As a child, Dr. Donna Baer ’83 ’86 ’88 dreamt of being a veterinarian for the usual reasons. “I was like everyone else. I loved puppies and kittens!” Baer recalled. She expressed her interest to her family veterinarian, who encouraged her to excel in school and gain experience with animals. Years passed, and Baer’s dream of caring for animals remained as vivid as ever. She enrolled at Texas A&M University’s College of Veterinary Medicine & Biomedical Sciences in 1980, where she studied rigorously for eight years to earn her three degrees and license to practice.
Thirteen days before her graduation in 1988, Baer was driving to a large animal practice in Navasota, Texas, when a car struck her head-on. Baer believes she would have died if not for local paramedics’ rapid and determined intervention. “The entire left side of my body was paralyzed,” she said, “and my right side was basically crushed.”
Baer spent the next year and a half in inpatient and outpatient hospitalization. Her path to healing was akin to scaling a mountain; she required 39 surgeries altogether. Of all the pain she felt, the worst was missing out on walking across the stage at G. Rollie White Coliseum and receiving the Texas A&M diploma for which she had so tirelessly worked.

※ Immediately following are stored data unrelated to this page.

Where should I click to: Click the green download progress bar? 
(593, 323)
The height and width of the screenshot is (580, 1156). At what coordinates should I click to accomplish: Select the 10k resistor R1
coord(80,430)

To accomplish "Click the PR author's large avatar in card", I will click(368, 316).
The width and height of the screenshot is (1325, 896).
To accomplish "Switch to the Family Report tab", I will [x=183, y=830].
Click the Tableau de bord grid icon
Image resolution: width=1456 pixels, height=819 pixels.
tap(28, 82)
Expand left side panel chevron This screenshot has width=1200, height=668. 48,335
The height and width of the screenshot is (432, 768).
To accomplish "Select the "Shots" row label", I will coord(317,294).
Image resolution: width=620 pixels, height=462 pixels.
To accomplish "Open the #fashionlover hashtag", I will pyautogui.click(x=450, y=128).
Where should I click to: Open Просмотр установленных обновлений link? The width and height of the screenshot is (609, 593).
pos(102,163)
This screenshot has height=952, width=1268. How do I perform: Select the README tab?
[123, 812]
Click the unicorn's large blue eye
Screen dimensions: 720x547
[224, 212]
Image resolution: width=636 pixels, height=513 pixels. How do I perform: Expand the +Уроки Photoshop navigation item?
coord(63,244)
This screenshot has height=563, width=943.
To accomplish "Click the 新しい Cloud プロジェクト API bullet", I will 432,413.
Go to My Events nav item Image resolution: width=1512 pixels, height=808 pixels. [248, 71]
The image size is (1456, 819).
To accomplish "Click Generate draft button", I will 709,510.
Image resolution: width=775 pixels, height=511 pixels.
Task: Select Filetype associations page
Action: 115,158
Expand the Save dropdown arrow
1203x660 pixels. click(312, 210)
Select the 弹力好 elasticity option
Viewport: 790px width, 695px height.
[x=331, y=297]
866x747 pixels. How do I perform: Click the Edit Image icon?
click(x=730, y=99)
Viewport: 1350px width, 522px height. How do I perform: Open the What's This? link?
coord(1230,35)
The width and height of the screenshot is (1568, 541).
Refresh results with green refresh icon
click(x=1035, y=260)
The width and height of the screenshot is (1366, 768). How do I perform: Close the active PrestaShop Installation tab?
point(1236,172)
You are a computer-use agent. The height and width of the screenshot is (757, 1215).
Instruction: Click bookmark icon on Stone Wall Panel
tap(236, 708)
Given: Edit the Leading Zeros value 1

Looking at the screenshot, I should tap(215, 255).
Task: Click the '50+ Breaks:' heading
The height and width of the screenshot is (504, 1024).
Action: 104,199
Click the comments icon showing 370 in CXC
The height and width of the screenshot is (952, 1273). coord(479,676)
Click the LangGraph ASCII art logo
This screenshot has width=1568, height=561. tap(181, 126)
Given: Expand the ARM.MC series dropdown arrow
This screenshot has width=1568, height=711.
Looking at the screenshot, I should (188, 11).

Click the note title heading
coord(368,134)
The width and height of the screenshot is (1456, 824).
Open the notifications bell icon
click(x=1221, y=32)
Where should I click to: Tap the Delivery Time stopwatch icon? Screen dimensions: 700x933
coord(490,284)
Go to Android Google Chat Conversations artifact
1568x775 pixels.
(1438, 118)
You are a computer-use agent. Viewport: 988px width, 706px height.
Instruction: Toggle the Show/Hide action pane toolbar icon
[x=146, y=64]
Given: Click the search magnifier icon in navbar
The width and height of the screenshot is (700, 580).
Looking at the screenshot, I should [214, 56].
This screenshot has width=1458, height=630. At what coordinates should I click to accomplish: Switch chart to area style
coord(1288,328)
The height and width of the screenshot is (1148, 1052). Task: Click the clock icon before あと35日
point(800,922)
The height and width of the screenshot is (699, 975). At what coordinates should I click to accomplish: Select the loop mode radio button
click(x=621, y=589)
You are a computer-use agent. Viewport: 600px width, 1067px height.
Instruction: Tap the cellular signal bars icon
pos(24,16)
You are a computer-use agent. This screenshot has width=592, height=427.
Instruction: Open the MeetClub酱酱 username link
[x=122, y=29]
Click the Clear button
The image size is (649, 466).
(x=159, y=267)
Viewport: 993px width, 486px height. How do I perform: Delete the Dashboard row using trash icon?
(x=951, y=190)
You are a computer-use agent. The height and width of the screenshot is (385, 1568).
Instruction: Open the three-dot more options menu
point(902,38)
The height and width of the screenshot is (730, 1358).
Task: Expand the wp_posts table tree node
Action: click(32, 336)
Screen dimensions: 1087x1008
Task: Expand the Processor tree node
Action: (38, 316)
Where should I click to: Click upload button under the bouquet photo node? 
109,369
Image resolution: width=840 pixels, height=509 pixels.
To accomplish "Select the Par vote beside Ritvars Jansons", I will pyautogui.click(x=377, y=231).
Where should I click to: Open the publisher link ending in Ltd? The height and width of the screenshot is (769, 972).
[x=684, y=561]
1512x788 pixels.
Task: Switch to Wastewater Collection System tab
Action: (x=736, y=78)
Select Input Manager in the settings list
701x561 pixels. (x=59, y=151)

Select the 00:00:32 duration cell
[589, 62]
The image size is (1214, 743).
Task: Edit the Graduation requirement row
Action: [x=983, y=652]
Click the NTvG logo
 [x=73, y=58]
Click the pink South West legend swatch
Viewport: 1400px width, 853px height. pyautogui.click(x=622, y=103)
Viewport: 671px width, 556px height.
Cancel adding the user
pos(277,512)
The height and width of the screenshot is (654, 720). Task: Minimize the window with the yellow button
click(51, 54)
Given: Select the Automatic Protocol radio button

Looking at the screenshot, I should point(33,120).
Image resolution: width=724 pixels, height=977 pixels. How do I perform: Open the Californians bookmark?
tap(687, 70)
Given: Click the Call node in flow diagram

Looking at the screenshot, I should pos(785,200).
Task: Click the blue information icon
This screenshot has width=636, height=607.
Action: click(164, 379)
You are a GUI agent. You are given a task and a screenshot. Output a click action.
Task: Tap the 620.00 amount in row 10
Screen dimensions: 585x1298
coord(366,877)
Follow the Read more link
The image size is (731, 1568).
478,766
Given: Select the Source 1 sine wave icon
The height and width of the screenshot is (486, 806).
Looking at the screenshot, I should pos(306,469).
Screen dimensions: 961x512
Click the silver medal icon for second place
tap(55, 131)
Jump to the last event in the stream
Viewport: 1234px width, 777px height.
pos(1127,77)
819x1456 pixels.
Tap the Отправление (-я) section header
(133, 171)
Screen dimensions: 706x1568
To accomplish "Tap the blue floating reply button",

Before the accident, Baer passed the national licensing exam required to become a veterinarian, but not the state exam. When she attempted the state test months later, her cognitive injuries greatly disrupted her performance, and she failed. But Baer was set on finishing what she started, and with the help of numerous Aggie faculty members and administrators, she studied as she healed and eventually passed the exam with flying colors.
In the 30 years since, Baer has enjoyed a vibrant career caring for four-legged family members and currently runs a relief veterinary practice in Plano, Texas. In 2019, she decided to show her gratitude for the help she received when she needed it most. Baer and her husband, Richard, committed $1 million through a living trust to fund future gifts for the Stevenson Companion Animal Life-Care Center and the Veterinary Emergency Team, two transformational programs within the College of Veterinary Medicine & Biomedical Sciences. “Aggies help Aggies,” Baer said. “I want to give back to the university because the people there gave me so much.”